Next, about part of Humaine: something about the visibility of emotion in musical movements (not the sounds). There were previous talks in this area:

Florian Grond, Thomas Hermann, Vincent Verfaille & Marcelo Wanderley:
Methods for effective ancillary gesture sonification of clarinetists

Rolf Inge Godøy, Alexander Refsum Jensnius & Kristian Nymoen:
Chunking by coarticulation in music-related gestures

Next work with Gina Castellana (?): influence the way you listen to music through movement and gesture. Nice video.

There is also work on robotic interfaces. A ‘concert from trombone and robot’. Stockhausen, Milano.
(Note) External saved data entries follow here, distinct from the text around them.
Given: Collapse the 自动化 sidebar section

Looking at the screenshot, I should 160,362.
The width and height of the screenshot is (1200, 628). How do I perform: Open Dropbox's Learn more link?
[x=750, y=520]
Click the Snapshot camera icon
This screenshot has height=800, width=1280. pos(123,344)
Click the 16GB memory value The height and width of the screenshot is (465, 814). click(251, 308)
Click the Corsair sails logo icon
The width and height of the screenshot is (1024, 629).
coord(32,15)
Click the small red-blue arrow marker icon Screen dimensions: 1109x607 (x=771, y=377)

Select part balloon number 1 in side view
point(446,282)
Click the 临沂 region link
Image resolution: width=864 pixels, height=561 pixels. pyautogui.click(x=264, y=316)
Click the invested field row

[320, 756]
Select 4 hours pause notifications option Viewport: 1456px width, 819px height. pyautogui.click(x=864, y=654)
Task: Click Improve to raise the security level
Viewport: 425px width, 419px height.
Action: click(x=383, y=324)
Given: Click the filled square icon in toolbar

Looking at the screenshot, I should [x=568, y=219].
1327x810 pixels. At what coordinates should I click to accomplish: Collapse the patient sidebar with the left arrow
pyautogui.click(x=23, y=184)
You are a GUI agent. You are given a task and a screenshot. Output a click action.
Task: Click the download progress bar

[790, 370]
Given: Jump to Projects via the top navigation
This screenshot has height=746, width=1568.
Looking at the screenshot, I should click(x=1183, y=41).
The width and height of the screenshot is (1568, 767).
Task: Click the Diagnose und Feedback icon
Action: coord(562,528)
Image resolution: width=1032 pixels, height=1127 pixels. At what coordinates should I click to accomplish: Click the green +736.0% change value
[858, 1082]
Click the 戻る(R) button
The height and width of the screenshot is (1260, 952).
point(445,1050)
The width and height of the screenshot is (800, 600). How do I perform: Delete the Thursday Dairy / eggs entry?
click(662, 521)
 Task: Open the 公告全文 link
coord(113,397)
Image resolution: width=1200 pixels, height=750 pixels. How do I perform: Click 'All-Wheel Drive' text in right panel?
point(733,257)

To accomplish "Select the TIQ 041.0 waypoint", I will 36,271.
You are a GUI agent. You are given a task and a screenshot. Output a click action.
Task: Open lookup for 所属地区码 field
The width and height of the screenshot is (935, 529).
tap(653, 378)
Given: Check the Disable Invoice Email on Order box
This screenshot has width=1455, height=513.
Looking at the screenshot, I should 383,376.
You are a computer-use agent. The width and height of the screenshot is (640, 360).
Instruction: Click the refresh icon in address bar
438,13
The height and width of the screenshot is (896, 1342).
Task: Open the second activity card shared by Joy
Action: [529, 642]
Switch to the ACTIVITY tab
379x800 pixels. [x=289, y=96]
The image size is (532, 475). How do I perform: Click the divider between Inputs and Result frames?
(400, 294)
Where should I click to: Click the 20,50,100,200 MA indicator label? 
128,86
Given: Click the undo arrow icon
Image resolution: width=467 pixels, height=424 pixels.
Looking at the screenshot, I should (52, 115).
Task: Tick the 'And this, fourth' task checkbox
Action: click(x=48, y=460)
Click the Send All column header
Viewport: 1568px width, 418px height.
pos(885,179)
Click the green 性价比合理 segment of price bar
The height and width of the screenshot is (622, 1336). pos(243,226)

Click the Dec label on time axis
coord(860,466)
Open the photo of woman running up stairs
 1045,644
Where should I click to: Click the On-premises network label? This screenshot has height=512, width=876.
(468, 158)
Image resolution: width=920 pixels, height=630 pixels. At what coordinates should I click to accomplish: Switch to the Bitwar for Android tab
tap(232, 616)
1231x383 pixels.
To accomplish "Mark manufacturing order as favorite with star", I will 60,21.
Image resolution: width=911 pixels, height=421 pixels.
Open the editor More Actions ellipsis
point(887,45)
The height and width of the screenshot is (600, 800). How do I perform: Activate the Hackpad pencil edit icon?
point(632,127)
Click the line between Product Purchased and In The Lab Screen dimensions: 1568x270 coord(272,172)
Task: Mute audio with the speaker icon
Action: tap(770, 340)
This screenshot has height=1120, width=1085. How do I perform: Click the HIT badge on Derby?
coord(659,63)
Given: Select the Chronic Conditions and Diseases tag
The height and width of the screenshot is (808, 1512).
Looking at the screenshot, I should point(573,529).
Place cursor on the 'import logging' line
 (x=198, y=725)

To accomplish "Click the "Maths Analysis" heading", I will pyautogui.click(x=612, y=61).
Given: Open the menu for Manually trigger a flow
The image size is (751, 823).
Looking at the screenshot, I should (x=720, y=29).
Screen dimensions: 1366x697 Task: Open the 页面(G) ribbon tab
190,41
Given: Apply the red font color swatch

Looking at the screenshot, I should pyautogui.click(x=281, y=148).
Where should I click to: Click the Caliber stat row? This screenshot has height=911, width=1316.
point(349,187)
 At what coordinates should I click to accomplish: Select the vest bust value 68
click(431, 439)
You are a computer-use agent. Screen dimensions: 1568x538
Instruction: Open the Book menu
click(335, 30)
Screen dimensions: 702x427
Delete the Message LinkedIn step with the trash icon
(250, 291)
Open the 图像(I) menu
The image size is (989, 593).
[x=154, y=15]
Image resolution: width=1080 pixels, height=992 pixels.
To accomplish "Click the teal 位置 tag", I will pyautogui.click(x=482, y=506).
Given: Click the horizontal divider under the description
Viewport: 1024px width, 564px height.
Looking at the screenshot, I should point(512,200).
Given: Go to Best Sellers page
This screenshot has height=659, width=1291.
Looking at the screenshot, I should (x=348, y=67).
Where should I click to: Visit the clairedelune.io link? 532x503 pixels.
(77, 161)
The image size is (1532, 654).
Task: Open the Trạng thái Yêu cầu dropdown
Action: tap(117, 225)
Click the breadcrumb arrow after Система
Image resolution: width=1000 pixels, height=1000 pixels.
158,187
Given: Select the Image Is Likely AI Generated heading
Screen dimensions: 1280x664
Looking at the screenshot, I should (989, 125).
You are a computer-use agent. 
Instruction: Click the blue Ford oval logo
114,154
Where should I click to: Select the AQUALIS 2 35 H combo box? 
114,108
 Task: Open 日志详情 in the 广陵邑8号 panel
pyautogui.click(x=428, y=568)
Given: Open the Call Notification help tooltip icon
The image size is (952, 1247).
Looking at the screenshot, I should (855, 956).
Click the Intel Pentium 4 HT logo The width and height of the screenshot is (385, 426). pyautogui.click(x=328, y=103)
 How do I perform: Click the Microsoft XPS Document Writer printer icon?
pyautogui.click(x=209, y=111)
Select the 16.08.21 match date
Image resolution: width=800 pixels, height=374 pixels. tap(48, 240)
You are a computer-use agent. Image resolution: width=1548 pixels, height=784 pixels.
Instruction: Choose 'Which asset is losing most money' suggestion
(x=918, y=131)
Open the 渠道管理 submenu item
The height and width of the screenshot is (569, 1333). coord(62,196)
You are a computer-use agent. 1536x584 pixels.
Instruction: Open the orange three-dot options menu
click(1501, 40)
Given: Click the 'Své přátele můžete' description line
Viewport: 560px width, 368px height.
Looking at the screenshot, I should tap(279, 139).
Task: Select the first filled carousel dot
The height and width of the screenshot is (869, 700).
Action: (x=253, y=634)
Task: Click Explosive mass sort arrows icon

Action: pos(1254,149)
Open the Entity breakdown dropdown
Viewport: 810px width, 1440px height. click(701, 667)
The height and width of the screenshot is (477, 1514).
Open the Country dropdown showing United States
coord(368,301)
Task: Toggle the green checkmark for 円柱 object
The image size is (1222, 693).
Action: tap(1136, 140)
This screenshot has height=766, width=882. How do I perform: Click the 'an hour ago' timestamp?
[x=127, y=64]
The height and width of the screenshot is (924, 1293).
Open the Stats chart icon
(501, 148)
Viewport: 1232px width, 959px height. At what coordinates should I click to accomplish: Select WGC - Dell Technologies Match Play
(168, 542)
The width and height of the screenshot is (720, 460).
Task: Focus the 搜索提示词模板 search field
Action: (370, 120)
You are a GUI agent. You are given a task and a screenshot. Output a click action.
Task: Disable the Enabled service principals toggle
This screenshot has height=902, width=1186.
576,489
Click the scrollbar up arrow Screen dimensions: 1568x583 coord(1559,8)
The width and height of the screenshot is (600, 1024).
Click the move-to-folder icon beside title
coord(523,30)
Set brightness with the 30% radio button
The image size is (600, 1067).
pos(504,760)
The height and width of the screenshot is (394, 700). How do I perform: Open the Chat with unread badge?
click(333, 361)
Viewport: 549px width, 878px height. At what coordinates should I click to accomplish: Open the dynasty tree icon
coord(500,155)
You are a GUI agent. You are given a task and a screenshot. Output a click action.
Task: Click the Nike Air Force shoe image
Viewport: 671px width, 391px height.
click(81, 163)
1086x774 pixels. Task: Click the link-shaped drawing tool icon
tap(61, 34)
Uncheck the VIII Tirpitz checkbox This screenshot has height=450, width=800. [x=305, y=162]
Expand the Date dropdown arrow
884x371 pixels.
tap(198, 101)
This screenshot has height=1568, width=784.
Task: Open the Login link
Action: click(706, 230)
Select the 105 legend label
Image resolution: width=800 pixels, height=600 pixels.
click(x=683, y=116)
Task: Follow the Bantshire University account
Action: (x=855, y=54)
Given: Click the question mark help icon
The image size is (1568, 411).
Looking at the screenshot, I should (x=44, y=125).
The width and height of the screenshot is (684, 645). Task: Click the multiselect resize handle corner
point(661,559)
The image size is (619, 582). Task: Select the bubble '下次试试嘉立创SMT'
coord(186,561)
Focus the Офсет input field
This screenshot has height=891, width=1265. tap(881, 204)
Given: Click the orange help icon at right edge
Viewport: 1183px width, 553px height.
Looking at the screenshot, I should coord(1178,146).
Robot had a radio, drove around, so spatially and in playing the robot had to be in tune with the trombone player. Collaboration with S. Hashimoto and K. Suzuki (Waseda University), See here for a publication.

He also worked together with Klaus Scherer from Geneva. Gael talked about Scherer’s work on the emotions as being quite good.

Camurri seems to be involved in many European networks and projects.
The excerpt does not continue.